Even after the Balfour Declaration and the end of the imperialist First World War, Zionism remained an unpopular idea among European Jews, and Jewish people made up less than 8 per cent of the total population in Palestine. Over the course of the next three decades, however, the British finetuned conditions in Palestine for Zionist colonization.

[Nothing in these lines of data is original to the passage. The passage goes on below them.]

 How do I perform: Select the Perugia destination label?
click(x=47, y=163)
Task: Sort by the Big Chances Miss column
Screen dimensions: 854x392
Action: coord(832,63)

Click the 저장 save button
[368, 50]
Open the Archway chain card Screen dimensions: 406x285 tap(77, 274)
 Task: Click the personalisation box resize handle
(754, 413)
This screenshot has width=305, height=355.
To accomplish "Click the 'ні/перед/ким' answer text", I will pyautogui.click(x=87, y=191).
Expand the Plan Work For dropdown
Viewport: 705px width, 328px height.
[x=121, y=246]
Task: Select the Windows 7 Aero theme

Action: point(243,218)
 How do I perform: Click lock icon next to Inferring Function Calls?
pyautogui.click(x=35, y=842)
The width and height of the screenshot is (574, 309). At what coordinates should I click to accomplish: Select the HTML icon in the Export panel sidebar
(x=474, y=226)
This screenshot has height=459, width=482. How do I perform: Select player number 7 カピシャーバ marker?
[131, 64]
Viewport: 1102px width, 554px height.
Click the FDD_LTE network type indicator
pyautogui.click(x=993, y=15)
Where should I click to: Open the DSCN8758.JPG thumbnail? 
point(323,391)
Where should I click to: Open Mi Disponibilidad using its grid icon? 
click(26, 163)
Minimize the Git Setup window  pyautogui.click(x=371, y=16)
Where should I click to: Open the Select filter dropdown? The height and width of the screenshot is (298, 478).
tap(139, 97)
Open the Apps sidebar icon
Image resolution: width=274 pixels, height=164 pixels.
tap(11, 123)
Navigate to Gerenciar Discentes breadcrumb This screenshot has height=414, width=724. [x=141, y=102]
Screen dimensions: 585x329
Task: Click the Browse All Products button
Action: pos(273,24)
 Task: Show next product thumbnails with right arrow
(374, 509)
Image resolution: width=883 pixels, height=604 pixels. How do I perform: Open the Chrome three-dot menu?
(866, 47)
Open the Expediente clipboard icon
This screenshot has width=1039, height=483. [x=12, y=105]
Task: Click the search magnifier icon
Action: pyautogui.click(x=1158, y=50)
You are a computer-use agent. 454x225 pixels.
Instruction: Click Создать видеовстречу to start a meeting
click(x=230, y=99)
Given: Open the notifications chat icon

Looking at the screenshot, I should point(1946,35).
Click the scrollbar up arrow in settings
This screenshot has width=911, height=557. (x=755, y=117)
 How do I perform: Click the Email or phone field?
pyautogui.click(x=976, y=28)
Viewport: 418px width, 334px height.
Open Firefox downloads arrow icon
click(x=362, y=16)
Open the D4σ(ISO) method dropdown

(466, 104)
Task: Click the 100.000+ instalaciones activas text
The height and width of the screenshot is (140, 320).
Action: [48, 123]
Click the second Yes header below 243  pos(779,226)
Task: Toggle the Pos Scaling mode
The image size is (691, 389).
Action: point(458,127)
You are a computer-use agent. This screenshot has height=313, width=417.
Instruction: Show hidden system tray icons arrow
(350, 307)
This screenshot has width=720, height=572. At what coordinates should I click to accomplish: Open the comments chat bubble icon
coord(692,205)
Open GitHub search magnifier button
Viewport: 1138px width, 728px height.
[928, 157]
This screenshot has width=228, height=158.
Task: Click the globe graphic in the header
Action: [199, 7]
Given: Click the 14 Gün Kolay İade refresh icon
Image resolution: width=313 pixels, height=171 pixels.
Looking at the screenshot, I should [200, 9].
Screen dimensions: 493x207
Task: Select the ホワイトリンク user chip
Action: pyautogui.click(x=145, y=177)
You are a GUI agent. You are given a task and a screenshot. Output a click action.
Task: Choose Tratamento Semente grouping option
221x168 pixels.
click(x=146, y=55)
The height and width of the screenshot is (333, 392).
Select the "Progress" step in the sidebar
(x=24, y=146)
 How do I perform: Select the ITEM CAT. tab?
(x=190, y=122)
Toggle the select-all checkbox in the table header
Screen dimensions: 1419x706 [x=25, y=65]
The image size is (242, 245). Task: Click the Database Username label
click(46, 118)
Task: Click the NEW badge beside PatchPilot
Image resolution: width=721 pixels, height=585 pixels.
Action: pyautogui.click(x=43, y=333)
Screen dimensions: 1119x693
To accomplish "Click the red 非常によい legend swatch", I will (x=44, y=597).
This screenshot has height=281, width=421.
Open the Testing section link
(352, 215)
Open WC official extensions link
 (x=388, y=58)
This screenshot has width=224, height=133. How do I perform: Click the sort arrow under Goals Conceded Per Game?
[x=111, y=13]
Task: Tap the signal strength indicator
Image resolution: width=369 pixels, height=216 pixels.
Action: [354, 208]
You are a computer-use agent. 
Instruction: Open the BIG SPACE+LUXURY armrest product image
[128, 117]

In 1929, the World Zionist Organization, of which Rothschild was a member, founded the Jewish Agency (JA). The next year, the British recognized the JA as the agency described in the League of Nations Mandate for Palestine responsible for facilitating Jewish settlements. The JA enabled mass Jewish migration into Palestine, and provided settlers with housing, education, and employment. By 1931, Jewish settlers made up about 17 per cent of the population, and between 1932 and 1939, about 247,000 additional settlers arrived, more than doubling the population. The British also facilitated the early days of segregation under their mandate, eventually forming what the British Royal commission called “a state within a state,” including Zionist settlers acquiring their own armed “self-defence” establishment.

Between 1936 and 1939, Palestinians, led by the peasantry, waged the Great Arab Revolt against the British and Zionist settlers, and were met with violent counterinsurgency efforts, which included destroying the houses of Palestinians who resisted military aggression. Ultimately, the British effectively handed Palestinian land over to Zionists when maintaining the mandate was no longer feasible. In 1948, with the beginning of the Nakba, the British Mandate for Palestine was dissolved, and the establishment of a colonial Jewish ethnostate in Palestine was declared.

Yet Britain was still heavily invested in maintaining the Anglo-Zionist alliance and its presence in the region, especially after surrounding states — such as Jordan, Syria, and Lebanon — gained independence from British and French colonizers, and the two forces often worked together. In 1956, for example, the British were allowed by the occupation to fly through “Israeli” airspace in order to participate in the invasion of Egypt. In 1975, the United Kingdom voted against UN Resolution 3379, which stipulated that Zionism is racism. Since the signing of the Oslo Accords in 1993, the U.K. has also been in favour of so-called peace talks and the two-state solution, which would effectively restrict Palestinians to living in ghettos surrounded by “Israeli” territory, and diminish any remaining sovereignty over our homeland.

In recent years, the Anglo-Zionist alliance has manifested in the British establishment conflating antisemitism and anti-Zionism, a false equivalency pushed by the Zionist lobby to prevent any and all criticism of the establishment of so-called Israel on Palestinian land. For example, the Church of England, whose head is the current British monarch, declared in 2019 that “Zionism is important and legitimate,” and that “the approaches and language used by pro-Palestinian advocates are indeed reminiscent of what could be called traditional antisemitism.” The same tactic was used to smear Jeremy Corbyn, the former head of the Labour Party, which is now led by a staunch Zionist.

Meanwhile, the Israeli occupation has used British military hardware manufactured by Lockheed Martin to violently enforce the current state of affairs with bombing campaigns on Gaza in 2021, which killed at least 260 Palestinians, including 67 children. When activist groups in the U.K. such as Palestine Action have attempted to shut down these weapons manufacturers, they’ve been unlawfully and violently arrested by British police. Moreover, the U.K. and the Israeli occupation are also planning on boosting bilateral trade in the digital sector, which includes security services used in prisons and policing.

The British monarchs are grifters whose wealth is stolen from the countries they arbitrarily divided and colonized and working-class citizens, and their so-called service is only to imperialism and the ruling class. Whether Elizabeth herself was personally responsible for these crimes, in Palestine or elsewhere, is a non-issue, because it was her prerogative to prolong the imperialist legacy of her ancestors. Monarchs don’t deserve mourning or grief from the people whose land they colonized and gave away, and whose sovereignty they robbed.